Cisco Secure Firewall 3100シリーズ

ベンダー名:Cisco
公式サイト:https://www.cisco.com/site/jp/ja/products/security/firewalls/secure-firewall-3100-series/index.html

Cisco Secure Firewall 3100シリーズはエンタープライズ向けのファイアウォールです。

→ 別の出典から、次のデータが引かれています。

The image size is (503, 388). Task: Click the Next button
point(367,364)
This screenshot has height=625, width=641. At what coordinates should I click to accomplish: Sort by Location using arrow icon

XDR(※)を搭載しており、あらゆるネットワークのインシデント対応を行えます。

機能・ファイアウォール
・アプリケーション制御
・URLフィルタリング
・マルウェア防御
・IPS(侵入防御)
・VPN(IPSec VPN)
特徴・SaaSもしくはオンプレミスで提供されるCisco Secure Workload(セキュリティプラットフォーム)を利用して異常な通信や脆弱性の検知、管理が可能
・MLにより暗号化通信の解析を行わずにマルウェアを判別
・Cisco Firewall Management Centerによる一元管理が可能
メリット・XDRによりネットワーク、エンドポイント、クラウド、アプリケーションなどあらゆるインシデントに対応可能
・Cisco Secure Firewall移行ツールによる設定移行が可能
・VPNを含め10Gbpsにおよぶ高スループットを提供
※Extended Detection and Response:インシデントの監視と対応を同時に行う機能

まとめ

今回はファイアウォールの種類や最新トレンドなどについて解説し、おすすめのファイアウォール4製品を紹介しました。

ファイアウォールは大きく以下の3種類に分かれます。

  • パケットフィルタリング型
  • アプリケーションゲートウェイ型
  • サーキットレベルゲートウェイ型

提供形態は以下の2種類です。

  • クラウド型
  • オンプレミス型

オンプレミス型はさらにアプライアンス型とソフトウェア型に分類できます。

ファイアウォールの導入・運用においては、各製品の特性を把握し、要件定義や設計を正確に行うことが重要です。本記事を参考に、自社に合ったファイアウォールを選定しましょう。